It is necessary to construe OES 307. 475. The statute is extraordinary in that the defendant department (generally entrusted with complete oversight of the system of taxation in the state) can, in this instance, make only a recommendation to the county assessor who, in turn, can make only a recommendation to the governing board of the county, which in turn can decide whether relief shall be granted in the premises.

The defendant’s recommendation requires the exercise of discretion. It must determine not only that hardship exists, in consequence of a failure to make timely application for the exemption of cancellation of assessment; it must also find that the failure “was by reason of good and sufficient cause.”

OES 307.475 is a clear example of legislative entrustment of discretion in an administrative agency. This court has previously taken notice that when discretion has been vested in an administrative officer, the court will confine its review of the officer’s action to consideration whether the officer exercised his discretion judiciously and not capriciously and arrived at no conclusion which was clearly wrong. Dayton v. Dept. of Rev., 5 OTR 56 (1972); Martin Bros. v. Commission, 3 OTR 111 (1967), and cases cited therein.

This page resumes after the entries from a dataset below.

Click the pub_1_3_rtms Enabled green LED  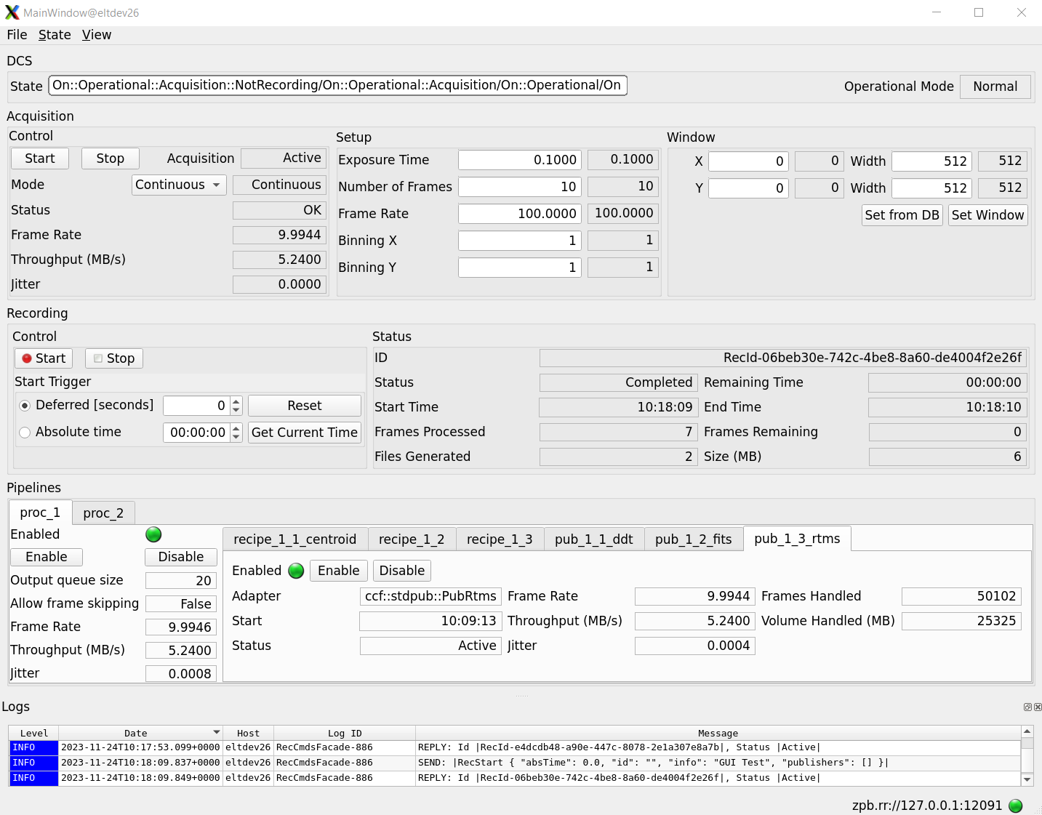point(296,571)
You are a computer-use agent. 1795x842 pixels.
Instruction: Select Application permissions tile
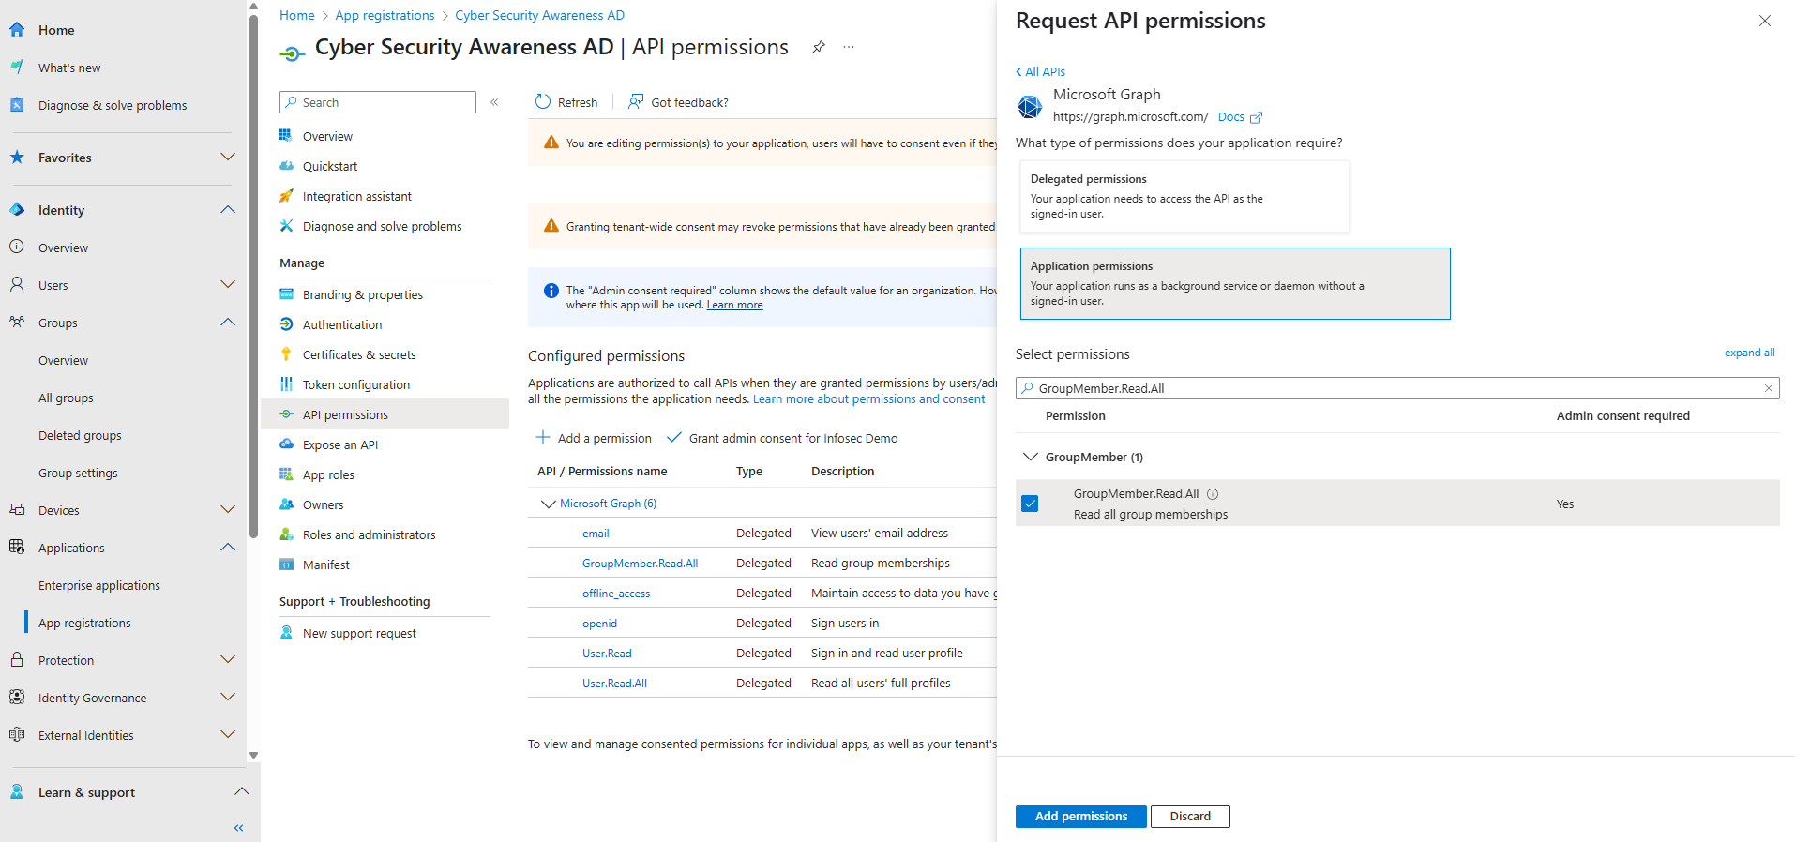pos(1234,283)
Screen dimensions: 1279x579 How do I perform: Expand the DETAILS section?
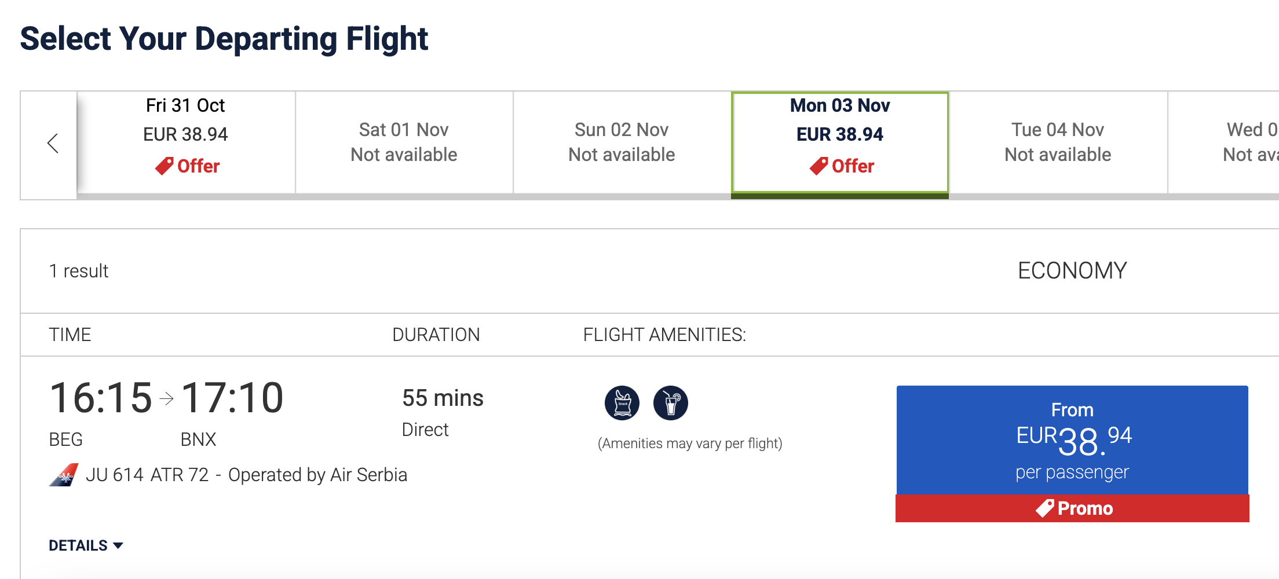86,545
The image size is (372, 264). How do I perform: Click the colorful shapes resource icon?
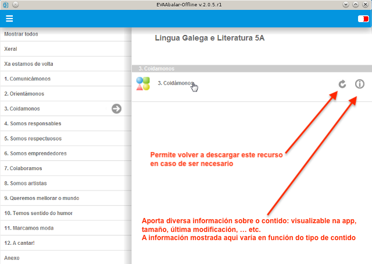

The department has consistently held that “good and sufficient cause” exists only where there has been illness, absence, or disability of such a nature as to preclude filing the claim during a substantial portion of the filing period. The defendant has regularly refused favorable recommendations where the applicant failed to file a timely application because of oversight, inadvertence, or ignorance of the law.

The court, under the facts of the present case, can find nothing to criticize in defendant’s established boundaries. As argued by the defendant, to accept any of the latter causes (oversight, inadvertence, ignorance) as “good and sufficient cause” would require a favorable recommendation in practically all cases, effectively eliminating any need to meet statutory deadlines established by the legislature. This would greatly complicate the work of the county assessor’s office in properly extending the roll to meet the various taxing district levies, a task which must ordinarily be completed in July of the assessment year.

Plaintiff acknowledges the rule limiting the court in substituting its concept of “good and sufficient cause” for that of the administrative agency charged by the legislature to exercise its discretion in the first instance under ORS 307.475. However, the plaintiff asks the court (a) to discover legislative intent in a record of the Senate Committee on Revenue at hearings on the measure which became ORS 307.475, and (b) to utilize the court’s equitable powers (suggested by ORS 305.425(2)) to alleviate plaintiff’s hardship.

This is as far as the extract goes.